* begin EXERCISE MATERIALS *

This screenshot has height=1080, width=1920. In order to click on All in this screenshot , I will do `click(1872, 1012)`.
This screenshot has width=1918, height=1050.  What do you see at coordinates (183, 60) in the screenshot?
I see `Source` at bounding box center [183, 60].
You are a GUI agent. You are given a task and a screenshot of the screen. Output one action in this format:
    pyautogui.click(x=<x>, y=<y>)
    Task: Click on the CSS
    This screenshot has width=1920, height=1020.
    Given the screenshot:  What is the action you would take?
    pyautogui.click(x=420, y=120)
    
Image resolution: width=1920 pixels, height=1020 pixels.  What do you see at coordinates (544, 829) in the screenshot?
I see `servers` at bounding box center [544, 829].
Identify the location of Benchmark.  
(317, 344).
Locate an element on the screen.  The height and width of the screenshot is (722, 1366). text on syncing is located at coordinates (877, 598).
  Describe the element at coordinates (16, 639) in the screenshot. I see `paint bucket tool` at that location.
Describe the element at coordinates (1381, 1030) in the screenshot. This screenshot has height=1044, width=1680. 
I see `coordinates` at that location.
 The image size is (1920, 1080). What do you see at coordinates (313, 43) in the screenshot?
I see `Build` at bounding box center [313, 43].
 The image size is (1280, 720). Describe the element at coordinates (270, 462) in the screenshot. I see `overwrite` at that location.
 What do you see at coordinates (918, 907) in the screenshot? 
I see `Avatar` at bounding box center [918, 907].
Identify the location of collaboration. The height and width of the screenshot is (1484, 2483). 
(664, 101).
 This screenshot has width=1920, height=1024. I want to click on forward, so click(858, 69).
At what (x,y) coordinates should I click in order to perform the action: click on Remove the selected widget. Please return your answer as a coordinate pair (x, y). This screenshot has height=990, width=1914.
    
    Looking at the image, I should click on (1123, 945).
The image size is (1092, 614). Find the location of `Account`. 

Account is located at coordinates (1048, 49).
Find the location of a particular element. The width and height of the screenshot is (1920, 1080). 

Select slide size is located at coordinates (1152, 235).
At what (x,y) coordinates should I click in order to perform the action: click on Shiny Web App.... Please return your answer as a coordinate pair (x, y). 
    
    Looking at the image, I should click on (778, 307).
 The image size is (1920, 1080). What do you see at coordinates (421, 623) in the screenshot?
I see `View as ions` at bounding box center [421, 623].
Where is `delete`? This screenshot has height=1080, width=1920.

* end EXERCISE MATERIALS *

* TASK TO COMPLETE *
Copy the listing above line for line, without altering anything.

* OUTPUT FOR THIS EXERCISE *
This screenshot has height=1080, width=1920. In order to click on All in this screenshot , I will do `click(1872, 1012)`.
This screenshot has width=1918, height=1050.  What do you see at coordinates (183, 60) in the screenshot?
I see `Source` at bounding box center [183, 60].
You are a GUI agent. You are given a task and a screenshot of the screen. Output one action in this format:
    pyautogui.click(x=<x>, y=<y>)
    Task: Click on the CSS
    This screenshot has width=1920, height=1020.
    Given the screenshot:  What is the action you would take?
    pyautogui.click(x=420, y=120)
    
Image resolution: width=1920 pixels, height=1020 pixels.  What do you see at coordinates (544, 829) in the screenshot?
I see `servers` at bounding box center [544, 829].
Identify the location of Benchmark.  
(317, 344).
Locate an element on the screen.  The height and width of the screenshot is (722, 1366). text on syncing is located at coordinates (877, 598).
  Describe the element at coordinates (16, 639) in the screenshot. I see `paint bucket tool` at that location.
Describe the element at coordinates (1381, 1030) in the screenshot. This screenshot has height=1044, width=1680. 
I see `coordinates` at that location.
 The image size is (1920, 1080). What do you see at coordinates (313, 43) in the screenshot?
I see `Build` at bounding box center [313, 43].
 The image size is (1280, 720). Describe the element at coordinates (270, 462) in the screenshot. I see `overwrite` at that location.
 What do you see at coordinates (918, 907) in the screenshot? 
I see `Avatar` at bounding box center [918, 907].
Identify the location of collaboration. The height and width of the screenshot is (1484, 2483). 
(664, 101).
 This screenshot has width=1920, height=1024. I want to click on forward, so click(858, 69).
At what (x,y) coordinates should I click in order to perform the action: click on Remove the selected widget. Please return your answer as a coordinate pair (x, y). This screenshot has height=990, width=1914.
    
    Looking at the image, I should click on (1123, 945).
The image size is (1092, 614). Find the location of `Account`. 

Account is located at coordinates (1048, 49).
Find the location of a particular element. The width and height of the screenshot is (1920, 1080). 

Select slide size is located at coordinates (1152, 235).
At what (x,y) coordinates should I click in order to perform the action: click on Shiny Web App.... Please return your answer as a coordinate pair (x, y). 
    
    Looking at the image, I should click on (778, 307).
 The image size is (1920, 1080). What do you see at coordinates (421, 623) in the screenshot?
I see `View as ions` at bounding box center [421, 623].
Where is `delete`? This screenshot has height=1080, width=1920.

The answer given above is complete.